We talked about finding out about the baggage which a fostered child carried with them. This led to a discussion of the therapeutic role which she had played with "her" children. The slow and painful process of starting to help rebuild a little life. The chat was, unsurprisingly, intense. There was no other way you could approach that kind of discussion. As she told us the anonymised stories of some of her charges we could both feel ourselves starting to well up on several occasions.
It was fascinating to hear her describe her conflicted emotions on "Handover Day". The knowledge that this child was going to what all hoped would be a best of all possible futures while still feeling the bereavement of "losing a child". For once we could see that this seemingly melodramatic way of describing the process wasn't hyperbole but deeply felt emotion. We have a good friend who is a foster career, albeit within a neighbouring county. The previous year we had watched her prepare the little girl who had been with her for two and a half years for adoption. The loss which she felt when the child moved on could only be described as being akin to a bereavement. We watched her try to rationalise it all, try to be strong for the rest of her (equally devastated) family and try to cope. At that moment we had vowed to ourselves that, should we ever be on the other end of an adoption handover, we would do whatever we could to be sympathetic to what our foster carers were going through.
We talked at length about the mechanics of the introductions and handover process and it was fascinating to put a personal perspective on the theory which we had read about previously in our Prep Day literature. Doubly so to hear a foster carer's perspective on it.

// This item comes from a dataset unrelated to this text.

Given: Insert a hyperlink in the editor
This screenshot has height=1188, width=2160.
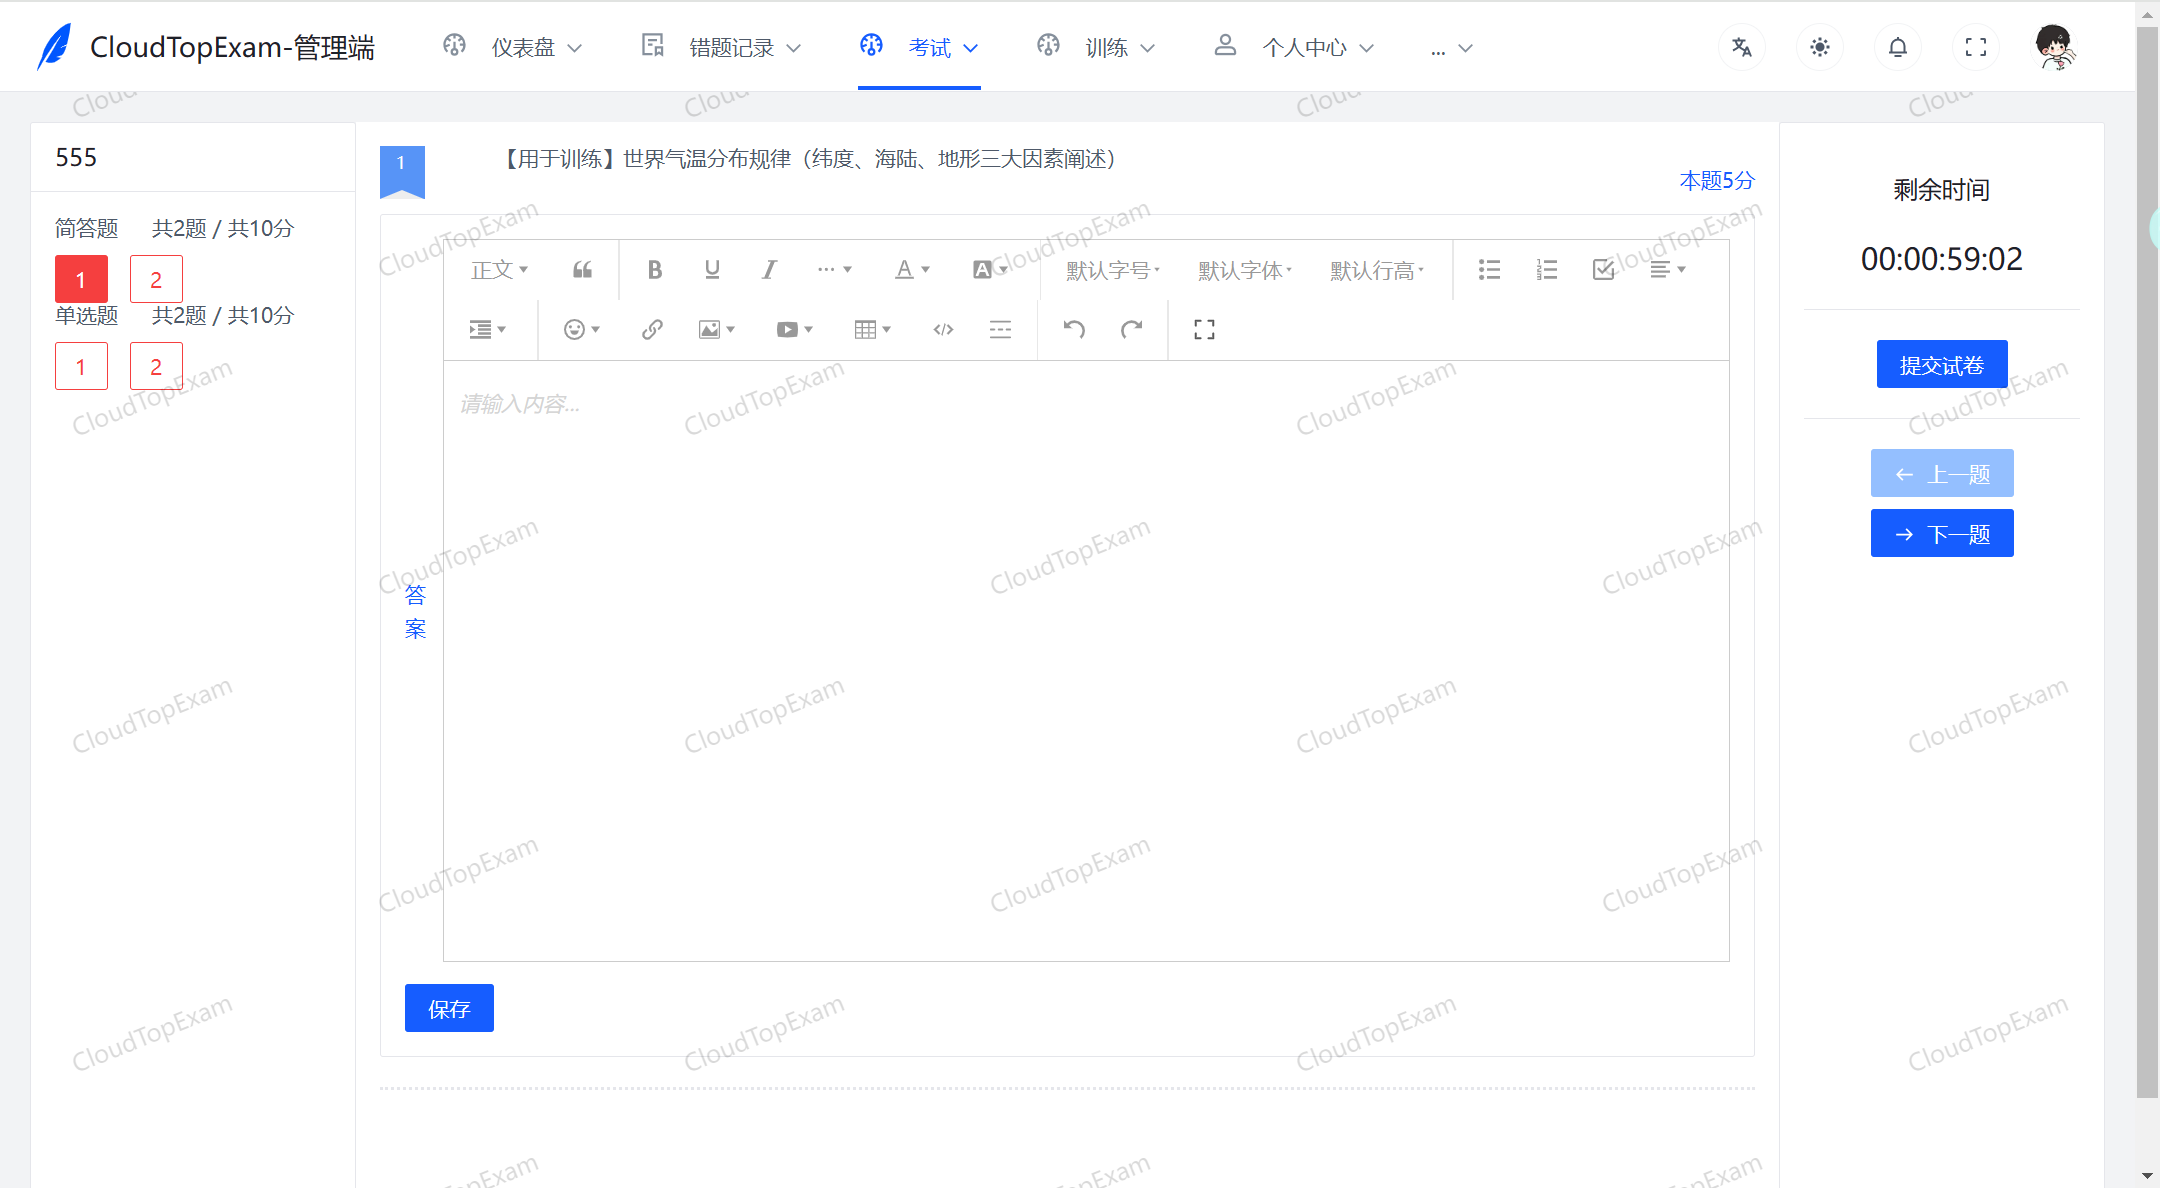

It's something I've said it before (and I suspect that I'll say it again) but I've got no idea how foster carers pour their love and lives into a hurting child and then release them,to a new set of adults. It's certainly not something which we're called to at this point. Chatting in the car on the way home we agreed just how lovely this foster carer was. We hoped and prayed that if and when we got our own foster carer they'd be as nice as she was.